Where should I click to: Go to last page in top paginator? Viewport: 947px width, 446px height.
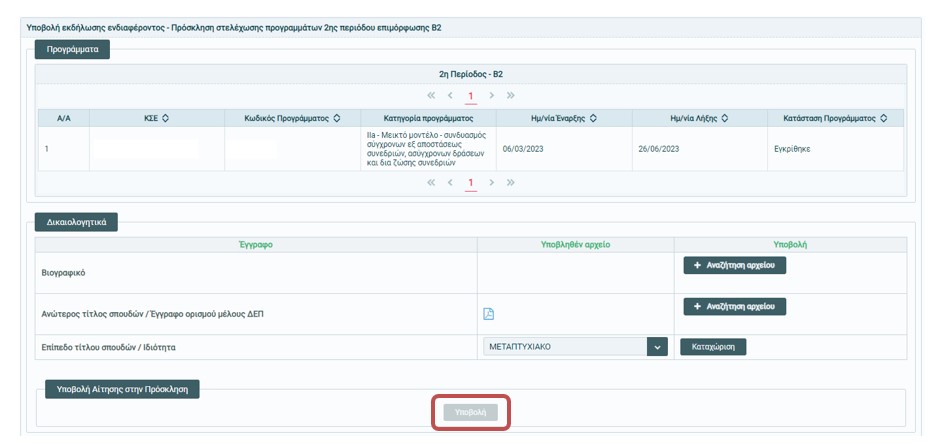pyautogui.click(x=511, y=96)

------------------------------------

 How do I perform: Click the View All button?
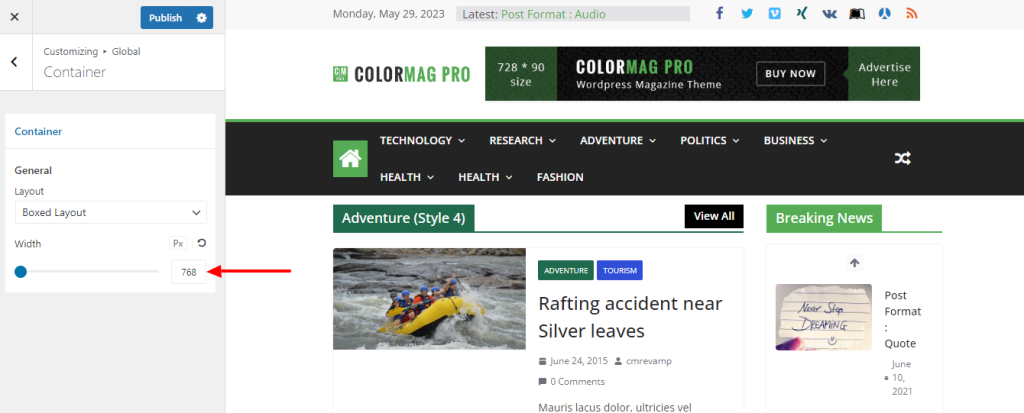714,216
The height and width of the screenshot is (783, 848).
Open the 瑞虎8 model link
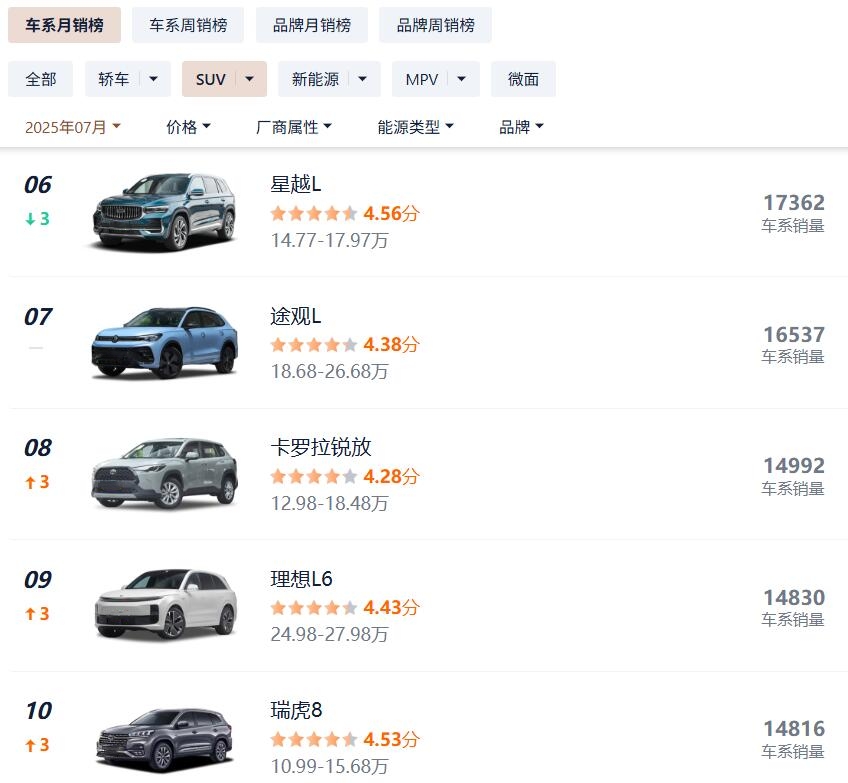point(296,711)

------------------------------------

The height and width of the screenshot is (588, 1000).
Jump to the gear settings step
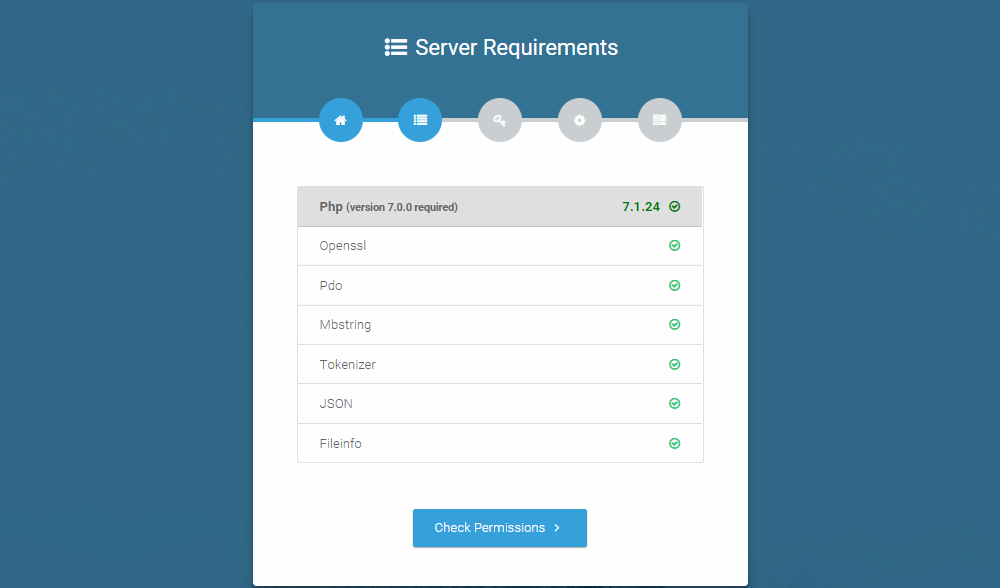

------------------------------------

Exercise requirements:
The answer must be a single number: the count of lines in the records above that contain the word "screenshot".

Exercise answer:
2